Wenn man allerdings schon einen Experten wie beispielsweise Dr. Anlauf von der BfG bemüht, sollte nach einhelliger Auffassung die Gelegenheit genutzt werden, auch über andere Wassertiere im LWK unterrichtet zu werden, dazu über die biologischen Komponenten von Sanierungsvarianten und auch über die notwendige zeitliche Organisation und Abfolge von Teilsanierungen, damit nicht etwa ein kilometerlanges Stück Ufermauer auf einen Schlag eingerissen wird und damit als Lebensraum erst einmal total ausfällt.
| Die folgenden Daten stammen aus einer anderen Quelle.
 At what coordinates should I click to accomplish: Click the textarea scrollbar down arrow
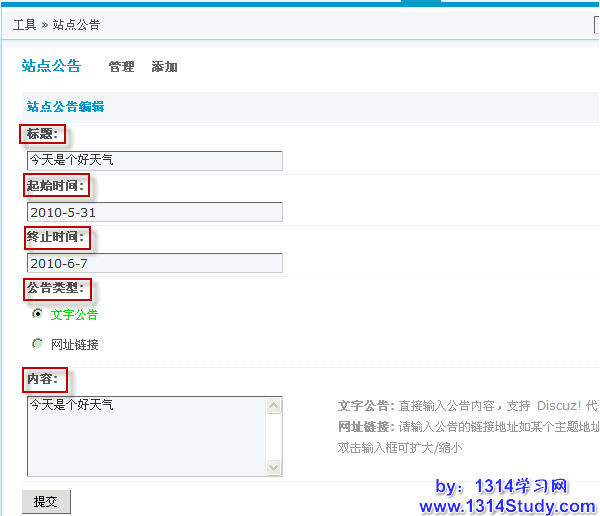point(274,467)
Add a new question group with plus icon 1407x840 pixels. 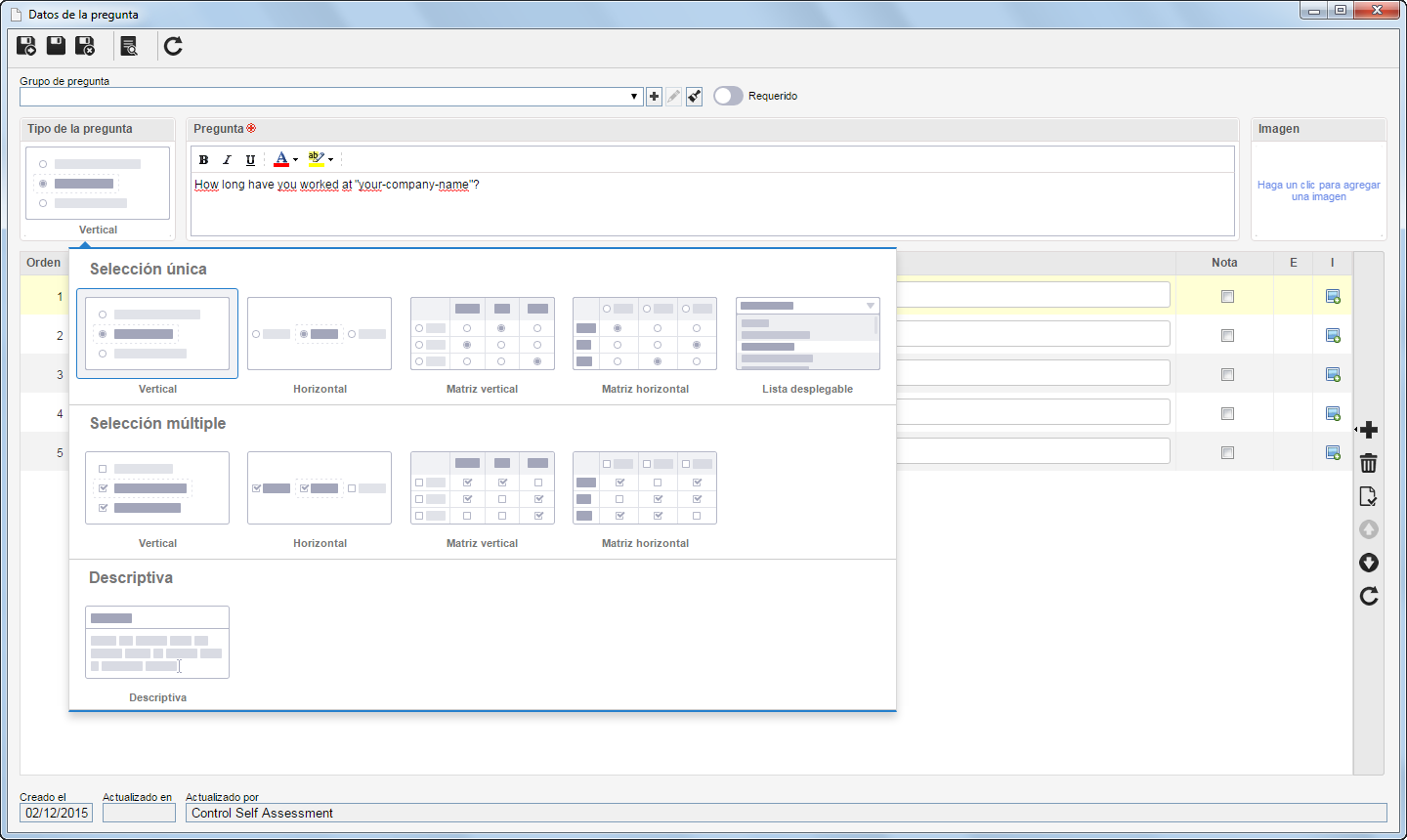[x=654, y=97]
Der Vorschlag, mit Hilfe eines Experten aus einem gewässerökologischen Institut Aufschluss über die ökologische Wertigkeit der elf bereits vorliegenden Varianten zu gewinnen, um danach eine Art Ranking aufzustellen, stieß auf wenig Gegenliebe: Keinesfalls sollten wir uns auf die Diskussion der uns ungeschickterweise zu Beginn aufgetischten Plass’schen Lösungsvorschläge einengen lassen. Und wozu auch immer neue Experten? Die Beteiligten sollten vielmehr ihre Kriterien entwickeln und darüber Klarheit gewinnen, was sie für Ansprüche an die Ufergestaltung stellen, und nach diesen Maßgaben wiederum sollten dann die technischen Lösungen konzipiert werden!